И что такое «Хнакка» – имя какого-нибудь пустынного атури? Ругательство на скорпионьем языке? У Тааль голова шла кругом.
Турий двинулся вперёд по обнаруженной тропе, а Гаудрун, бесшумно вспорхнув, полетела поодаль. Тааль всё сидела на плече у кентавра, размышляя. Лучше, конечно, поделиться с ним своими опасениями, но позже, не при Гаудрун. Та или испугается, или поднимет её на смех – а неизвестно, что из этого хуже.
– Ты обещал рассказать об Обетованном, кентавр, – после нескольких минут молчания вдруг произнесла Гаудрун. Они уже углубились в новые заросли; в тени ветвей мелькнули и снова скрылись блестящие глаза какого-то зверька. Турий вздохнул.
– Что ты хочешь знать, Олгли?
– Не зови меня этим жутким именем, – Гаудрун поморщилась. – Как фальшивая трель… Ты уже говорил, что тэверли когда-то открыли землю за океаном для других бескрылых и указали им путь туда. И про название…
– «И была она так прекрасна и плодородна, и так манила к себе, и так жаждал её тот народ, что нарёк Обетованным», – процитировала Тааль. Она уже знала: эти красивые слова – не выдумка Турия, а то, что он помнил из каменных табличек своего садалака, испещрённых странными знаками. Всё-таки полезная вещь иногда эти знаки.
Турий улыбнулся и, одобряя, снова потрепал её перья. Тааль меланхолично отметила про себя, что даже не возмущается больше.

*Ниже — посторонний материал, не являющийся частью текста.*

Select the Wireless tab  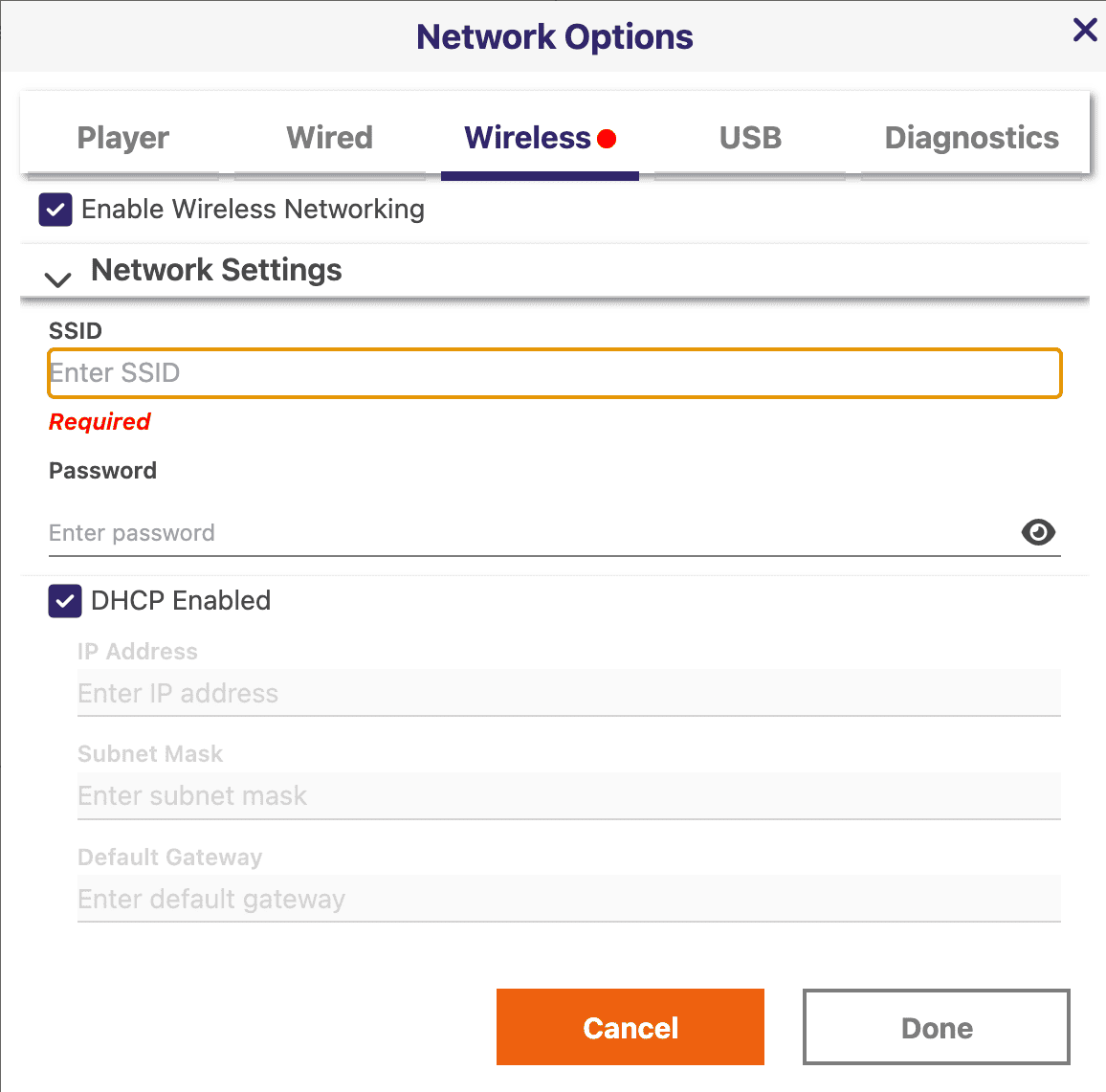tap(540, 138)
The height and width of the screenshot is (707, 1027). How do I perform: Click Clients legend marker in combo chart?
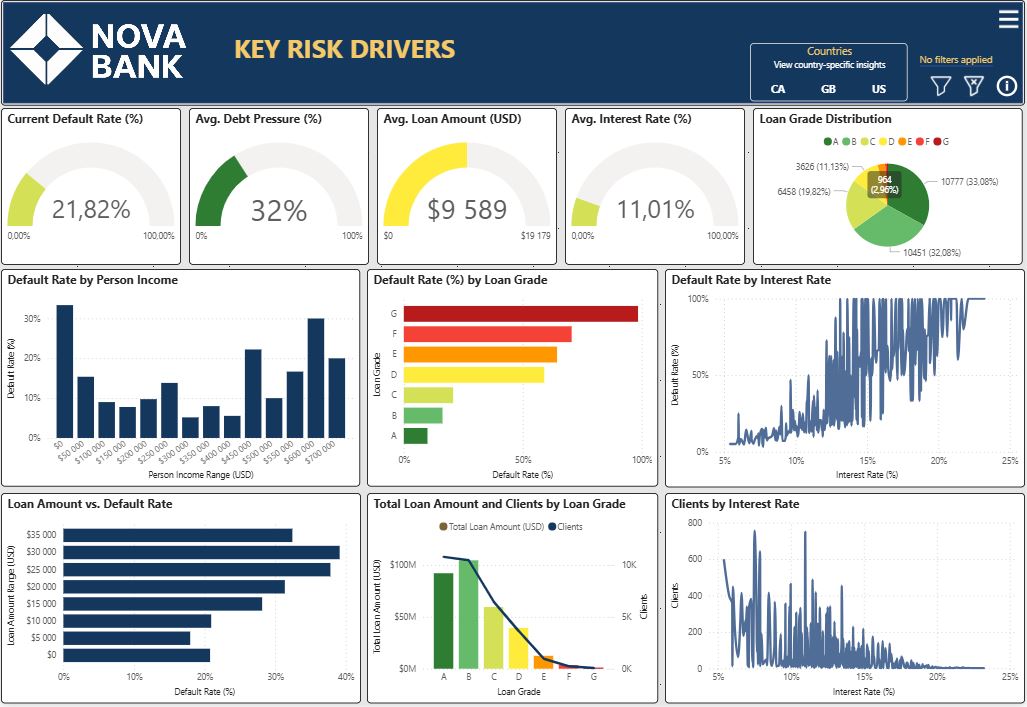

– Всё верно. Но я сам знаю мало, я никогда не бывал там… Как и все из моего садалака. Говорят, что в тех землях всё иначе. Что двуногие, или, по-вашему, бескрылые, захватили там власть силой огня и железа. Что магия для них – чудо, а не естественное свойство всего вокруг, и они боятся и убивают её. Потому там и нет подобных нам, а их вода, и земля, и воздух совсем лишены своих атури… – он помолчал, подбирая слово. – Бездушны.
– «Подобных нам»… – холодно повторила Гаудрун. Ей определённо не нравилось, что Турий смешал майтэ с «конягами». Тааль же волновало другое.
– Но что тогда хорошего в этом Обетованном? – спросила она, не заботясь о том, насколько наивно это может звучать. – Почему тэверли так рвутся туда, почему хотят править бескрылыми?
Она вспомнила существо из своего сна – мудрое, опасное, безобразно-красивое. Если все бескрылые подобны ему – что за удовольствие править ими? И вообще, возможно ли это?.. Пальцы острые, как совиные когти, и синие глаза с отблесками Хаоса в зрачках…
Даже на месте тэверли она летела бы от него сломя голову. Или?..
– Тааль-Шийи, ты так поранишь меня, – шепнул Турий, мягко надавив ей на лапу. Тааль поняла, что, задумавшись, вцепилась в него почти до крови.
– Прости, пожалуйста. Я…
Договорить она не успела: Турий покачнулся и охнул от боли – уже другой.
Дальнейшее случилось слишком быстро. Гаудрун чёрной тенью бросилась вниз; Турий остановился, поджав окровавленную переднюю ногу, и копытом задней ударил по чему-то на земле; нечто небольшое и пушистое, похожее на жёлтую молнию, откатилось с тропы, не то тонко рыча, не то тявкая. Тааль сама не заметила, как взлетела и тревожно замерла в воздухе, глядя на поверженное существо.
– Просто лиса, – с облегчением засмеялась Гаудрун. – Тебя укусила лиса, кентавр.
И правда – отброшенный бесформенным комом, на папоротнике свернулся и жалобно скулил, зализывая место удара, маленький жёлтый лис. Ничего не отличало его от обычных лис, которые водились севернее, в местах у Высокой Лестницы, кроме примечательного цвета и необычайно острых зубов. Та же острая мордочка, уши торчком и изящные лапки – ничего особенного… Но всё-таки он был жёлтым – совершенно жёлтым, точно лимоны, которые притаскивал из полётов на юг дядюшка Тааль, заядлый путешественник.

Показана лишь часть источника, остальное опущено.